● **To do**
What lines in the records below hold the string "Refresh"? Please show them.

● **Collection entries**
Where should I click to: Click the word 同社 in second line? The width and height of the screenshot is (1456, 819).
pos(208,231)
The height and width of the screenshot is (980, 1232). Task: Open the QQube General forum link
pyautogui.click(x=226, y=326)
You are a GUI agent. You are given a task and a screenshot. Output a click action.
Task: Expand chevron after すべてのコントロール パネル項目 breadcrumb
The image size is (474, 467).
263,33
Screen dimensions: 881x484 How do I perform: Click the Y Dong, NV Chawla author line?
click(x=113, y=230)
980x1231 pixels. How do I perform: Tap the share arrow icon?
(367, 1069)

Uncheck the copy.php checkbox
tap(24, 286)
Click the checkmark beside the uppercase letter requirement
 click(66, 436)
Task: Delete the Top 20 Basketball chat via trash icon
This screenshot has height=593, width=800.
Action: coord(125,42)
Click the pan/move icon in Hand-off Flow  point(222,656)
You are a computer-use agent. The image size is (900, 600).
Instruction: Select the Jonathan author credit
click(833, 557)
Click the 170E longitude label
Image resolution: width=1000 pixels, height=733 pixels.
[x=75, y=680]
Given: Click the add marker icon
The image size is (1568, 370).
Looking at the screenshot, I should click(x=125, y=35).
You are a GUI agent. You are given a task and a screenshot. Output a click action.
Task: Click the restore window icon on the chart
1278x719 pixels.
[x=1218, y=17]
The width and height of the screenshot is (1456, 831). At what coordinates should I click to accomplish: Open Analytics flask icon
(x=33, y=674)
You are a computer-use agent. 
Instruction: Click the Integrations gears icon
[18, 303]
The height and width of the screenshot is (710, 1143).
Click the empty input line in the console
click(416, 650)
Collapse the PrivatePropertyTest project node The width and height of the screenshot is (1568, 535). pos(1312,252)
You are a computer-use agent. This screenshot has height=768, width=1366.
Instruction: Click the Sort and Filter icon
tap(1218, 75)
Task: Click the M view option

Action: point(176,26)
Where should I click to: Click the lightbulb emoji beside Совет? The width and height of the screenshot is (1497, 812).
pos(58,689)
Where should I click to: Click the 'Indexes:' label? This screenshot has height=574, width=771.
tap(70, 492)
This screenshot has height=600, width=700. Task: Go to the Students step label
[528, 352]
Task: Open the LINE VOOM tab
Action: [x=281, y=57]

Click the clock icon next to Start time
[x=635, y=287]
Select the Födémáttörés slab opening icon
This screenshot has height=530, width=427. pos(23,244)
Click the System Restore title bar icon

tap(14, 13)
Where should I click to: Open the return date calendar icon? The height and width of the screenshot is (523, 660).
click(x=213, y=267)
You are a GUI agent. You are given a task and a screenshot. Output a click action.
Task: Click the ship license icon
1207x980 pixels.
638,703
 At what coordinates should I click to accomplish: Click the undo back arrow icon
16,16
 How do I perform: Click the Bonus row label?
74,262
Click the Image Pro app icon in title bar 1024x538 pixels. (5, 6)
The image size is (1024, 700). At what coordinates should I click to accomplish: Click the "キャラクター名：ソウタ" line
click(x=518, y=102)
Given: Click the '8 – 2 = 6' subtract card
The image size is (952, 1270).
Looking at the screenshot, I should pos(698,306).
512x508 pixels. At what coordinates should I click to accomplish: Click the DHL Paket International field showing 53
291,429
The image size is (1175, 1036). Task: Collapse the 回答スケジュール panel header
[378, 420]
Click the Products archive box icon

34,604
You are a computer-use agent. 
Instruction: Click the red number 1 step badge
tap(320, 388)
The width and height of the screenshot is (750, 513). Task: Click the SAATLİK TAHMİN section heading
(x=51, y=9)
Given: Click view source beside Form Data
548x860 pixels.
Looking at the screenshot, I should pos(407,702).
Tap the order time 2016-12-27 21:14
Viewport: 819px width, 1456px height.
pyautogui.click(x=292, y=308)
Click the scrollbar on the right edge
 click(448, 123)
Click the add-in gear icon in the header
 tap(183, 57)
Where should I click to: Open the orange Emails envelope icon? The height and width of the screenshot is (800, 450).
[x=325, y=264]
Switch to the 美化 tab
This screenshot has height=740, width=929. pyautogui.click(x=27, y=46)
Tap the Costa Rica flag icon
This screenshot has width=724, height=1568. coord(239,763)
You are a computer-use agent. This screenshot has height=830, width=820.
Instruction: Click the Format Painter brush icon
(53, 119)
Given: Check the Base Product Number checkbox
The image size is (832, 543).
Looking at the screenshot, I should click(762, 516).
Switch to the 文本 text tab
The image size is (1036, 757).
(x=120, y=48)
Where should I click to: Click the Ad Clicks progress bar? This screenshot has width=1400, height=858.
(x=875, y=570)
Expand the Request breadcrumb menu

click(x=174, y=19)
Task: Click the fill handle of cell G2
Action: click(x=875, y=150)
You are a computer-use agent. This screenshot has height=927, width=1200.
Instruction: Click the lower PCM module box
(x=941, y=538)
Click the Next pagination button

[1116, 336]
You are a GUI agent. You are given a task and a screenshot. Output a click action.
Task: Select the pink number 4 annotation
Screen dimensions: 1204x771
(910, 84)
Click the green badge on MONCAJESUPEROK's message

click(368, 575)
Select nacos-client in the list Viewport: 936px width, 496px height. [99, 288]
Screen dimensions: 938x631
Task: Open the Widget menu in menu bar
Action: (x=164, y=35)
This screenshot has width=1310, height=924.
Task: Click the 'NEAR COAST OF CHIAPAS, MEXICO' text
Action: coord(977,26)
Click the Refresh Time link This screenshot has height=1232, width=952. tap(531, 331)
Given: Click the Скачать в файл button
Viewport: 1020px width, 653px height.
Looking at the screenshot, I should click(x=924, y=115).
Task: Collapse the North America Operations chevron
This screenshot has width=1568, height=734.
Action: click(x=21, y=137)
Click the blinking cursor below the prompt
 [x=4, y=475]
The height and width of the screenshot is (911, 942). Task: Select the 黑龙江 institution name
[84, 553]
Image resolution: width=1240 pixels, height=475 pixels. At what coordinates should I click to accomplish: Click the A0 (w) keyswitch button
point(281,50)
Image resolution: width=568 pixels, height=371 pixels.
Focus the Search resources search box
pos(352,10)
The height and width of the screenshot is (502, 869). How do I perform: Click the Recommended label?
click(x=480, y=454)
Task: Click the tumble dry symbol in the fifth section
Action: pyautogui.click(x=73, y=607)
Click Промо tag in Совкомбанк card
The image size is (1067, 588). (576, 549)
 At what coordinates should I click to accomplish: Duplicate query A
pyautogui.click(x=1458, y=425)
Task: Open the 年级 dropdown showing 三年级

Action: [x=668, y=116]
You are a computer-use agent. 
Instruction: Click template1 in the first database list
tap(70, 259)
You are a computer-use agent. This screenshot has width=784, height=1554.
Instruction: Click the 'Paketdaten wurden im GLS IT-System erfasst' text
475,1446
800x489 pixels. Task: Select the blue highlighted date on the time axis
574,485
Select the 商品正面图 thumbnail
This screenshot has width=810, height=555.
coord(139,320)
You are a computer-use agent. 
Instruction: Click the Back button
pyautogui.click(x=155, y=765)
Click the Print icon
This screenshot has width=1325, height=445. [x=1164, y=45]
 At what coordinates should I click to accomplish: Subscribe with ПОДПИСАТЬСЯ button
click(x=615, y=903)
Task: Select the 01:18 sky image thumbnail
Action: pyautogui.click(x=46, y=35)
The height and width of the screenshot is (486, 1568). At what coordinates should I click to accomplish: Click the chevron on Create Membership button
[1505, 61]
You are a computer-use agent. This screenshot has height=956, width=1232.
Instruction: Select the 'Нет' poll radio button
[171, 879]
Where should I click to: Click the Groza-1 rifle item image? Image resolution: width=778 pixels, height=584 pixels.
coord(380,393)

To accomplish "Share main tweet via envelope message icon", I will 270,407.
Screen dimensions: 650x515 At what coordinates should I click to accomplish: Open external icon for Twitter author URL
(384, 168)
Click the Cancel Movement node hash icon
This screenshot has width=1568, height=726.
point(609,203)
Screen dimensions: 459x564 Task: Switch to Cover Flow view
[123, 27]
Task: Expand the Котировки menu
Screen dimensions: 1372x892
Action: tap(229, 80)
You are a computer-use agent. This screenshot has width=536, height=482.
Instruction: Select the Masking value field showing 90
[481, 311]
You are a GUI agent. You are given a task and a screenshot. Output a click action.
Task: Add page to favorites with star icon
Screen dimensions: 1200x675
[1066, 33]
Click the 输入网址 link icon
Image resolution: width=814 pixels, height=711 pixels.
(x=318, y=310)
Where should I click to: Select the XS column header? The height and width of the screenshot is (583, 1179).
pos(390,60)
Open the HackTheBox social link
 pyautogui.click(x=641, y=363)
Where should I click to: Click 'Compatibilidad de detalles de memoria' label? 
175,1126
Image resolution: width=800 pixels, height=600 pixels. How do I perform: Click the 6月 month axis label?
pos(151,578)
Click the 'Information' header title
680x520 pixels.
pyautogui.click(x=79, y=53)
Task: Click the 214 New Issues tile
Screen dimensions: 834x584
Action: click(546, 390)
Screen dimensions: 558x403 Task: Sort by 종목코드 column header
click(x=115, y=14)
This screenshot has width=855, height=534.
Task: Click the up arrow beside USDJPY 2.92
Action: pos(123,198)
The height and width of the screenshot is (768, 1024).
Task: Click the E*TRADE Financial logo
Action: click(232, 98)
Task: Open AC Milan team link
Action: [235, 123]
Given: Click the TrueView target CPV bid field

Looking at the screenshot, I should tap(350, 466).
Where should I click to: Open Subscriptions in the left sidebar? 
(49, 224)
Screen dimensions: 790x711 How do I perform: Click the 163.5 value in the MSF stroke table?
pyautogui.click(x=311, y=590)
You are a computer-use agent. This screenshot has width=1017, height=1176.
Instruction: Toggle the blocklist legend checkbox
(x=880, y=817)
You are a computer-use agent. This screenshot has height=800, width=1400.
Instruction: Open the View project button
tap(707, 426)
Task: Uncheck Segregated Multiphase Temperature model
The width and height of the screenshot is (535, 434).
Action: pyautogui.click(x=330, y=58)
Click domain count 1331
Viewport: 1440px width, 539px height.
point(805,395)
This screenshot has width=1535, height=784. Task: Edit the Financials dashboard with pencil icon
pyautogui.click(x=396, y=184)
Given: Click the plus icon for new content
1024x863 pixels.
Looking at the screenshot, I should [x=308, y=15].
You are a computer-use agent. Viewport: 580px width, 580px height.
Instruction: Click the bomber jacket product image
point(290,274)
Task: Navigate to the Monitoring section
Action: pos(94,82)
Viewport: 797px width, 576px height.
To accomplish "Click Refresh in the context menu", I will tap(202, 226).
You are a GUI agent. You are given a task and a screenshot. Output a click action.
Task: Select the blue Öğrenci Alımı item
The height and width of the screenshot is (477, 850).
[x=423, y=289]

● **Written response**
Click the Refresh Time link This screenshot has height=1232, width=952. tap(531, 331)
To accomplish "Click Refresh in the context menu", I will tap(202, 226).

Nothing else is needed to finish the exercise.